Internationally acclaimed folk musician, Eliza Carthy, received a warm welcome from crowds when she returned to her mother’s birthplace for a sellout gig this weekend.
Eliza was headlining Hull’s first ever folk festival with Saul Rose and the sellout crowd did not leave her disappointed with their warm and sincere reception: “Coming back to Hull was an amazing experience; the city has offered so much to me and my family and the crowd on the evening were tremendous. It was definitely a highlight of the year performing to a crowd in a city that is so close to my heart.”
Hull is a city steeped in folk music traditions, from the 1960s success of Eliza’s mother, Norma Waterson and her siblings who had success with The Watersons and then joined by her husband to form the group Waterson:Carthy, along with Eliza.
Sowden and Sowden, the event organisers wanted to reignite the city’s strong heritage of folk music and bring it back to the people, and who better to headline than the girl the city has adopted as their own.
To bring this history to life, Hull Folk Festival also featured an exhibition and workshops focused on Hull’s first folk club, Folk Union One.
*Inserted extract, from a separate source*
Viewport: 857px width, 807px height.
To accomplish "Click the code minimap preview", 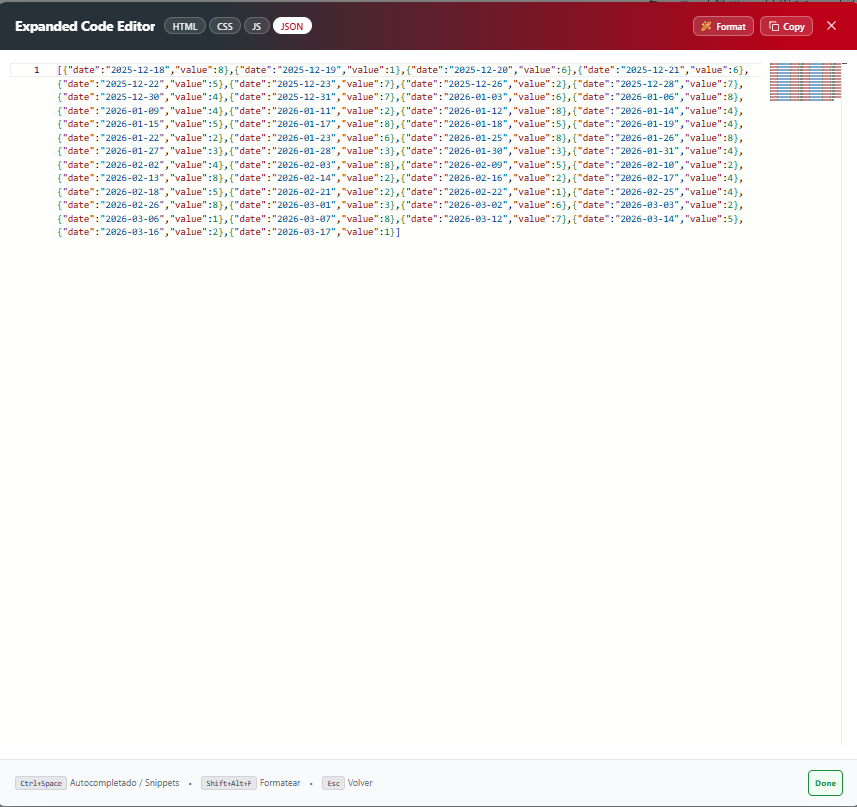I will pos(805,82).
The exhibition encompassed what folk music meant to Hull; heritage that spanned over 50 years and featured photographs, press cuttings and memories from those involved.
Workshops were also run by renowned folk artists like Steve Gardham and Shanty Jack, but more importantly, heralded Norma Waterson and Martin Carthy – Eliza Carthy’s mother and father – for bringing folk music to the forefront of the music scene in not only Hull, but the rest of the country.
Festival organiser, Polly Sowden, Director of Sowden & Sowden, added: “We wanted to bring back to life Hull’s rich history of folk music, embrace the past and bring a modern twist to the event to appeal to people of all different ages and musical tastes.
Being an inner city festival, where 90% of events were free, we had something for everyone and showcased just how important folk music is to our city as we work towards our bid for UK City of Culture 2017.
“Our plan now is to grow the festival year on year and attract people from all over the country to see what our great city is all about.”